• [Problem to solve]:
Set the entries down once more, exactly as they are worded.

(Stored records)
◆ ◆ ◆ ◆

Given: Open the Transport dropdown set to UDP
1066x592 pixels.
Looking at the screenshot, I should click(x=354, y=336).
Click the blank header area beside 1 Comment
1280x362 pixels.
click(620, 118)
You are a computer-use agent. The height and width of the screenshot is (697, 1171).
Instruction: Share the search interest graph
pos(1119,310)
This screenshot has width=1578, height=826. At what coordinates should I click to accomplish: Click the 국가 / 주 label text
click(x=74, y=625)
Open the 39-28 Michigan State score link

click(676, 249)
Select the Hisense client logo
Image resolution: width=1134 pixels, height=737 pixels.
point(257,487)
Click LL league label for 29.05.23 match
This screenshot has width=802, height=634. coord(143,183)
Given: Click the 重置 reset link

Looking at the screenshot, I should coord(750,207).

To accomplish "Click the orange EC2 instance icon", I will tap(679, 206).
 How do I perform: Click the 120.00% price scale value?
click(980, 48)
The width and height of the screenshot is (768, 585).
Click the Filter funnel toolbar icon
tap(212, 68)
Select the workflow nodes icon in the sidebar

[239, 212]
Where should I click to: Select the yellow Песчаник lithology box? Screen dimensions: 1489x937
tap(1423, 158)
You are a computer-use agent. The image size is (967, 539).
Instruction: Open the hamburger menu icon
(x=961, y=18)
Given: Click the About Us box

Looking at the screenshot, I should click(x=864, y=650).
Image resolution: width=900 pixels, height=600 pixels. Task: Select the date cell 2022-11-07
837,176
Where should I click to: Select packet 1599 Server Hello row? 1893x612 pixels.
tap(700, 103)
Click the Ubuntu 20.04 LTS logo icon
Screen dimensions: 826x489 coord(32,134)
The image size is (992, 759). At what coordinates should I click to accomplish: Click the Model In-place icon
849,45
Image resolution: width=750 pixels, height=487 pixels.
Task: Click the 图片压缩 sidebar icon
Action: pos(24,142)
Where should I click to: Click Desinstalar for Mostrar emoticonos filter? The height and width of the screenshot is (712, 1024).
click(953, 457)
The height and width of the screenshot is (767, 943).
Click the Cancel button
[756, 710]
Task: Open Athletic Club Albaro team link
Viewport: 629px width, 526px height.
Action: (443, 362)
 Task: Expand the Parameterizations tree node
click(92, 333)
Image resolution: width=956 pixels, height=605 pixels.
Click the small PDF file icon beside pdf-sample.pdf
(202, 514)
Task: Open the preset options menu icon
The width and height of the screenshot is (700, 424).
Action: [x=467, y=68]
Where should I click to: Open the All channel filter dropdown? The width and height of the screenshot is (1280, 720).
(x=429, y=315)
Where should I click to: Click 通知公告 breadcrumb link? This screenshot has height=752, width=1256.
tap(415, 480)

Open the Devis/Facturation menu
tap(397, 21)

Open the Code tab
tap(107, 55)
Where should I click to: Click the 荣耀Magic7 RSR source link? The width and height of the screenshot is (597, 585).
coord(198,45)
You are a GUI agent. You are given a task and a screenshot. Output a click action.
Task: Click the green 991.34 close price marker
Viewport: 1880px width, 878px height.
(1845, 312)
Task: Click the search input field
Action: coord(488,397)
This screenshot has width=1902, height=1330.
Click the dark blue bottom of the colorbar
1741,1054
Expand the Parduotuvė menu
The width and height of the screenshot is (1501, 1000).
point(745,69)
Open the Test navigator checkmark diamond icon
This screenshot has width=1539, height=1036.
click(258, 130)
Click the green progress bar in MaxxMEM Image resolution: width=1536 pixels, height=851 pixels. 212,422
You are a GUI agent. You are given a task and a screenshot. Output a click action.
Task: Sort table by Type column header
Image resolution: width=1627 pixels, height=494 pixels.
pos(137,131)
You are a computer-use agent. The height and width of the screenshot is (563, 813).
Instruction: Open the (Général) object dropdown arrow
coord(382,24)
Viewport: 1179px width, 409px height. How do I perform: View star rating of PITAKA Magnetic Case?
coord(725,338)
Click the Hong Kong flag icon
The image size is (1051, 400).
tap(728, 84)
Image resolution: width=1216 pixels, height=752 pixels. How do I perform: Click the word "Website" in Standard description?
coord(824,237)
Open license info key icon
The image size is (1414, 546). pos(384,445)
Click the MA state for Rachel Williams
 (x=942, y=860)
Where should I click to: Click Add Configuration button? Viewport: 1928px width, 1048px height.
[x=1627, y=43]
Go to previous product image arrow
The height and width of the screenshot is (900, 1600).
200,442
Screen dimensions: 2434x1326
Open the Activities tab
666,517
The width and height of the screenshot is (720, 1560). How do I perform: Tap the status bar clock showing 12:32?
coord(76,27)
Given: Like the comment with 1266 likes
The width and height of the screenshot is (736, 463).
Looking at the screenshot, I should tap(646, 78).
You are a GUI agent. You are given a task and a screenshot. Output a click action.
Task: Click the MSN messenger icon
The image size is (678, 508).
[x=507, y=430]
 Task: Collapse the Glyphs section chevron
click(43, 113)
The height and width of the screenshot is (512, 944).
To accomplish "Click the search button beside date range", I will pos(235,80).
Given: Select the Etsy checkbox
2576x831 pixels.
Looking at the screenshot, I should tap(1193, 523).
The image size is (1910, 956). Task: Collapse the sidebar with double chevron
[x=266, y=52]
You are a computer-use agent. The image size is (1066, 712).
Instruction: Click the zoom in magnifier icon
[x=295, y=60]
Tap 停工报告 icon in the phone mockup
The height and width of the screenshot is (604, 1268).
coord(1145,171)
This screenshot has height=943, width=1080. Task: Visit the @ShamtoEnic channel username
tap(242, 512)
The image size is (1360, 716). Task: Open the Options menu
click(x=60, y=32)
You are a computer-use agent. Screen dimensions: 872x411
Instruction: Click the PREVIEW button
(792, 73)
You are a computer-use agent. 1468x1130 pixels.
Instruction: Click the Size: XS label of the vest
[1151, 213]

◆ ◆ ◆ ◆

• [Answer space]:
Given: Open the Transport dropdown set to UDP
1066x592 pixels.
Looking at the screenshot, I should click(x=354, y=336).
Click the blank header area beside 1 Comment
1280x362 pixels.
click(620, 118)
You are a computer-use agent. The height and width of the screenshot is (697, 1171).
Instruction: Share the search interest graph
pos(1119,310)
This screenshot has width=1578, height=826. At what coordinates should I click to accomplish: Click the 국가 / 주 label text
click(x=74, y=625)
Open the 39-28 Michigan State score link

click(676, 249)
Select the Hisense client logo
Image resolution: width=1134 pixels, height=737 pixels.
point(257,487)
Click LL league label for 29.05.23 match
This screenshot has width=802, height=634. coord(143,183)
Given: Click the 重置 reset link

Looking at the screenshot, I should coord(750,207).

To accomplish "Click the orange EC2 instance icon", I will tap(679, 206).
 How do I perform: Click the 120.00% price scale value?
click(980, 48)
The width and height of the screenshot is (768, 585).
Click the Filter funnel toolbar icon
tap(212, 68)
Select the workflow nodes icon in the sidebar

[239, 212]
Where should I click to: Select the yellow Песчаник lithology box? Screen dimensions: 1489x937
tap(1423, 158)
You are a computer-use agent. The image size is (967, 539).
Instruction: Open the hamburger menu icon
(x=961, y=18)
Given: Click the About Us box

Looking at the screenshot, I should click(x=864, y=650).
Image resolution: width=900 pixels, height=600 pixels. Task: Select the date cell 2022-11-07
837,176
Where should I click to: Select packet 1599 Server Hello row? 1893x612 pixels.
tap(700, 103)
Click the Ubuntu 20.04 LTS logo icon
Screen dimensions: 826x489 coord(32,134)
The image size is (992, 759). At what coordinates should I click to accomplish: Click the Model In-place icon
849,45
Image resolution: width=750 pixels, height=487 pixels.
Task: Click the 图片压缩 sidebar icon
Action: pos(24,142)
Where should I click to: Click Desinstalar for Mostrar emoticonos filter? The height and width of the screenshot is (712, 1024).
click(953, 457)
The height and width of the screenshot is (767, 943).
Click the Cancel button
[756, 710]
Task: Open Athletic Club Albaro team link
Viewport: 629px width, 526px height.
Action: (443, 362)
 Task: Expand the Parameterizations tree node
click(92, 333)
Image resolution: width=956 pixels, height=605 pixels.
Click the small PDF file icon beside pdf-sample.pdf
(202, 514)
Task: Open the preset options menu icon
The width and height of the screenshot is (700, 424).
Action: [x=467, y=68]
Where should I click to: Open the All channel filter dropdown? The width and height of the screenshot is (1280, 720).
(x=429, y=315)
Where should I click to: Click 通知公告 breadcrumb link? This screenshot has height=752, width=1256.
tap(415, 480)

Open the Devis/Facturation menu
tap(397, 21)

Open the Code tab
tap(107, 55)
Where should I click to: Click the 荣耀Magic7 RSR source link? The width and height of the screenshot is (597, 585).
coord(198,45)
You are a GUI agent. You are given a task and a screenshot. Output a click action.
Task: Click the green 991.34 close price marker
Viewport: 1880px width, 878px height.
(1845, 312)
Task: Click the search input field
Action: coord(488,397)
This screenshot has width=1902, height=1330.
Click the dark blue bottom of the colorbar
1741,1054
Expand the Parduotuvė menu
The width and height of the screenshot is (1501, 1000).
point(745,69)
Open the Test navigator checkmark diamond icon
This screenshot has width=1539, height=1036.
click(258, 130)
Click the green progress bar in MaxxMEM Image resolution: width=1536 pixels, height=851 pixels. 212,422
You are a GUI agent. You are given a task and a screenshot. Output a click action.
Task: Sort table by Type column header
Image resolution: width=1627 pixels, height=494 pixels.
pos(137,131)
You are a computer-use agent. The height and width of the screenshot is (563, 813).
Instruction: Open the (Général) object dropdown arrow
coord(382,24)
Viewport: 1179px width, 409px height. How do I perform: View star rating of PITAKA Magnetic Case?
coord(725,338)
Click the Hong Kong flag icon
The image size is (1051, 400).
tap(728, 84)
Image resolution: width=1216 pixels, height=752 pixels. How do I perform: Click the word "Website" in Standard description?
coord(824,237)
Open license info key icon
The image size is (1414, 546). pos(384,445)
Click the MA state for Rachel Williams
 (x=942, y=860)
Where should I click to: Click Add Configuration button? Viewport: 1928px width, 1048px height.
[x=1627, y=43]
Go to previous product image arrow
The height and width of the screenshot is (900, 1600).
200,442
Screen dimensions: 2434x1326
Open the Activities tab
666,517
The width and height of the screenshot is (720, 1560). How do I perform: Tap the status bar clock showing 12:32?
coord(76,27)
Given: Like the comment with 1266 likes
The width and height of the screenshot is (736, 463).
Looking at the screenshot, I should tap(646, 78).
You are a GUI agent. You are given a task and a screenshot. Output a click action.
Task: Click the MSN messenger icon
The image size is (678, 508).
[x=507, y=430]
 Task: Collapse the Glyphs section chevron
click(43, 113)
The height and width of the screenshot is (512, 944).
To accomplish "Click the search button beside date range", I will pos(235,80).
Given: Select the Etsy checkbox
2576x831 pixels.
Looking at the screenshot, I should tap(1193, 523).
The image size is (1910, 956). Task: Collapse the sidebar with double chevron
[x=266, y=52]
You are a computer-use agent. The image size is (1066, 712).
Instruction: Click the zoom in magnifier icon
[x=295, y=60]
Tap 停工报告 icon in the phone mockup
The height and width of the screenshot is (604, 1268).
coord(1145,171)
This screenshot has height=943, width=1080. Task: Visit the @ShamtoEnic channel username
tap(242, 512)
The image size is (1360, 716). Task: Open the Options menu
click(x=60, y=32)
You are a computer-use agent. Screen dimensions: 872x411
Instruction: Click the PREVIEW button
(792, 73)
You are a computer-use agent. 1468x1130 pixels.
Instruction: Click the Size: XS label of the vest
[1151, 213]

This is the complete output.